Chalutiers hauturiers à Peterhead (photo : Lionel Flageul).

 

OUF ! Le no-deal n’a pas eu lieu. Reste à gérer au mieux les démarches en douane, la compensation des pertes et la négociation pour la pêche à l’issue d’une transition de cinq ans et demi. Un plan de soutien est déjà sur la table, incluant le mareyage.

L’accord du côté pêche…

Jusqu’au bout, la pêche a été l’arrête coinçant le Brexit, comme le prédisaient les pêcheurs français il y a quatre ans. L’accord arraché in extremis le 24 décembre prévoit, côté pêche, que les eaux britanniques restent ouvertes aux pêcheurs européens, et vice-versa, dans le cadre d’un régime d’autorisations, mis en place en concertation avec les pêcheurs. Ainsi, pour la ZEE britannique, le Royaume-Uni a délivré le 31 décembre 1 500 licences provisoires, destinées à être transformées en licences définitives, aux navires européens. Et l’accès aux 6-12 milles et aux îles anglo-normandes, interrompu le 1er janvier, devrait être vite rétabli, sur licence, selon des conditions d’antériorité.

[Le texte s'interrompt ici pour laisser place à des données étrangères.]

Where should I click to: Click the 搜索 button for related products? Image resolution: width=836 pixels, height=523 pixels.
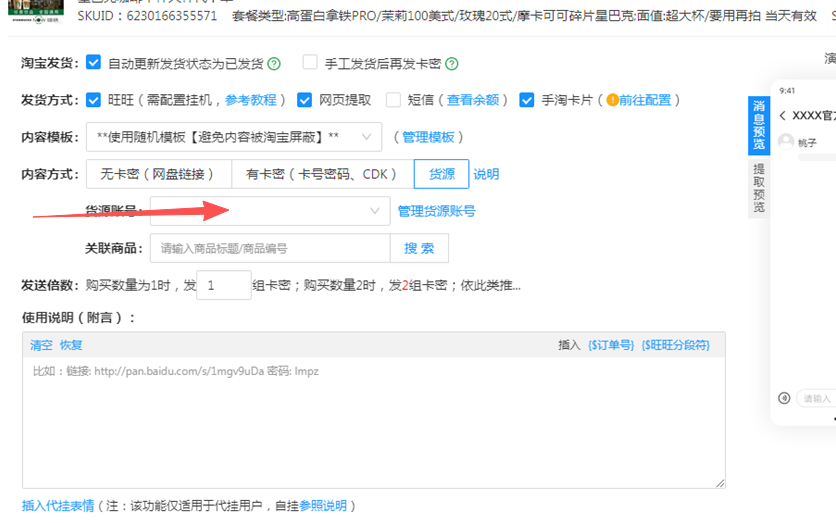click(x=419, y=248)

Les quotas des pêcheurs européens dans les eaux britanniques, loin de la chute redoutée, doivent baisser progressivement de 25 % d’ici le 1er juin 2026. C’est plus que les 15 % défendus par le négociateur européen Michel Barnier, mais loin des 60 % prônés par Boris Johnson. Et la pêche d’espèces hors quotas reste autorisée (encornet, saint-pierre…). Les quotas 2021 des stocks partagés, laissés de côté lors des négociations de décembre en Conseil des ministres européen, peuvent désormais être discutés. Mais une nouvelle négociation est à ouvrir pour la suite à partir de l’été 2026, avec vraisemblablement des quotas sous contrôle britannique et des négociations annuelles. Et sans les moyens de pression sur les autres dossiers, mais juste quelques garde-fous. L’UE pourra ainsi prendre des mesures de rétorsion en cas de limitation forte de l’accès aux captures. En espérant, soulignent les pêcheurs, comme des députés et des ONG, que la durabilité sera réellement prise en compte pour éviter une surpêche.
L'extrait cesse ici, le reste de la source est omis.